Control resource allocation with `with_running_options`

Set appropriate CPU and memory resources based on the task type:

from maxframe.udf import with_running_options
@with_running_options(engine="dpe", cpu=2, memory=16)
@with_fs_mount(...)
def _process(batch_df):
    ...

Parameter	Recommended value	Description
`engine="dpe"`	Fixed	Currently, FS Mount supports only the DPE engine.
`cpu`	1 to 4	Increase this value for complex I/O operations or decompression.
`memory`	8 GB or more	For loading large files, 16 GB or more is recommended.

Usage example

Recommended pattern: Data batch processing.

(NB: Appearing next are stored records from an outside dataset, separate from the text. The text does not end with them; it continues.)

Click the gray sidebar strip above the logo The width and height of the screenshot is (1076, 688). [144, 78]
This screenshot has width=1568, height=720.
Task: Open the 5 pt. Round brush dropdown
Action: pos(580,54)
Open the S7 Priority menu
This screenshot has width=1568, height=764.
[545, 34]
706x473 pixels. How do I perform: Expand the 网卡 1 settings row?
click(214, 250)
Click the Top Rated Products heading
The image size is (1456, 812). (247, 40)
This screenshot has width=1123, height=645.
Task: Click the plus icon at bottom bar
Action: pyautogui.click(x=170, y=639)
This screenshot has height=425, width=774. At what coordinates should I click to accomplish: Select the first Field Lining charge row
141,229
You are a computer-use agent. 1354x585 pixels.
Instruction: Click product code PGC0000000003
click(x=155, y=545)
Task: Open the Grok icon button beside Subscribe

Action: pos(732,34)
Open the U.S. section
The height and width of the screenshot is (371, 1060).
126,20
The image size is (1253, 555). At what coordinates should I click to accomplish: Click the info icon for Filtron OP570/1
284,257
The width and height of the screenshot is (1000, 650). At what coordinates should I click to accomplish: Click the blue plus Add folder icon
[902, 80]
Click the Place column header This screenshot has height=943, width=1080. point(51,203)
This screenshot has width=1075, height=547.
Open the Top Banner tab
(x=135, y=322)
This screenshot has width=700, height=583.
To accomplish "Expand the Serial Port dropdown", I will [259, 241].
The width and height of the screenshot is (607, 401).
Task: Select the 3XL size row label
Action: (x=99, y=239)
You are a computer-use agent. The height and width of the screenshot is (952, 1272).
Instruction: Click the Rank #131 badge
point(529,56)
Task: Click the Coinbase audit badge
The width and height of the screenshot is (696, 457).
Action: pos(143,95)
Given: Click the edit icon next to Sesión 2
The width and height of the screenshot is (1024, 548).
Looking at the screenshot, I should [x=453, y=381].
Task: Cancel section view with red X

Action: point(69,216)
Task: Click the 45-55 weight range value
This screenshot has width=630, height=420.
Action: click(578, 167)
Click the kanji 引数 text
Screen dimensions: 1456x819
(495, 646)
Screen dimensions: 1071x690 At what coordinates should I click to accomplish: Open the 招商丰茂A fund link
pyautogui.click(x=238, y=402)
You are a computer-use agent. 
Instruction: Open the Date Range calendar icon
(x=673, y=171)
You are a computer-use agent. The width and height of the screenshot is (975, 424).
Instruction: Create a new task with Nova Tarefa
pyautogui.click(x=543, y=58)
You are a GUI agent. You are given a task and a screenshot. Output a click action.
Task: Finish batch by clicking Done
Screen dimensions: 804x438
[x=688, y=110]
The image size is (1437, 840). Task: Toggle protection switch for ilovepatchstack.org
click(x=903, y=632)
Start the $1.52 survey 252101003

For large-scale data processing, use the MaxFrame apply_chunk feature to process input data in batches.

Create a MaxFrame session

import os
from odps import ODPS
from maxframe import new_session
from maxframe.udf import with_fs_mount

# Initialize the ODPS client
o = ODPS(
    # Make sure the ALIBABA_CLOUD_ACCESS_KEY_ID environment variable is set to your AccessKey ID.
    # Make sure the ALIBABA_CLOUD_ACCESS_KEY_SECRET environment variable is set to your AccessKey secret.
    # Using the AccessKey ID and AccessKey secret strings directly is not recommended.
    os.getenv('ALIBABA_CLOUD_ACCESS_KEY_ID'),
    os.getenv('ALIBABA_CLOUD_ACCESS_KEY_SECRET'),
    project='<your project>',
    endpoint='https://service.cn-<region>.maxcompute.aliyun.com/api',
)

# Set the runtime image
# The maxframe_service_dpe_runtime image includes ossfs2_2.0.3.1_linux_x86_64.deb.
# If you use a custom image, download the OSS dependency, and then upload and use it in the image. The dependency package is listed below this code block.
options.sql.settings = { "odps.session.image": "maxframe_service_dpe_runtime"}

# Start the session
session = new_session(o)

print("LogView:", session.get_logview_address())
print("Session ID:", session.session_id)

@with_running_options(engine="dpe", cpu=2, memory=8)
@with_fs_mount(
    "oss://oss-cn-<region>-internal.aliyuncs.com/wzy-oss-test-sh/test/",
    "/mnt/oss_data",
    storage_options={
        "role_arn": "acs:ram::<uid>:role/maxframe-oss"
    },
)

ossfs dependency package: ossfs2_2.0.3.1_linux_x86_64.deb

Create a user-defined function

def _process(batch_df):
  import pandas as pd
  import os

  # Step 1: Check if the mount is successful
  mount_point = "/mnt/oss_data"
  if not os.path.exists(mount_point):
    raise RuntimeError("OSS mount failed!")

    # Step 2: Load data (such as mapping tables or dictionaries)
  mapping_file = os.path.join(mount_point, "category_map.csv")
  if os.path.isfile(mapping_file):
    mapping_df = pd.read_csv(mapping_file)

    # Step 3: Process the current chunk
  result = batch_df.copy()
  result['F'] = result['A'] * 10

  return result

Build a DataFrame and apply the user-defined function

data = [[1.0, 2.0, 3.0, 4.0, 5.0], ...]
df = md.DataFrame(data, columns=['A', 'B', 'C', 'D', 'E'])

# Use apply_chunk to apply the function after mounting
result_df = df.mf.apply_chunk(
  _process,
  skip_infer=True,
  output_type="dataframe",
  dtypes=df.dtypes,
  index=df.index
)

# Execute and get the result
result = result_df.execute().fetch()

skip_infer=True skips type inference, which speeds up execution. Ensure that you pass dtypes and index correctly.

Debugging tips

Verify the mount status

Add debugging logs to the _process function:

import os
print("Mount path exists:", os.path.exists("/mnt/oss_data"))
print("Files in mount:", os.listdir("/mnt/oss_data") if os.path.exists("/mnt/oss_data") else [])

Check the LogView output for logs similar to the following:

FS Mount successful! /mnt/oss_data: ['data.csv', 'config.json', 'model.pkl']
Processing batch with shape: (1000, 5)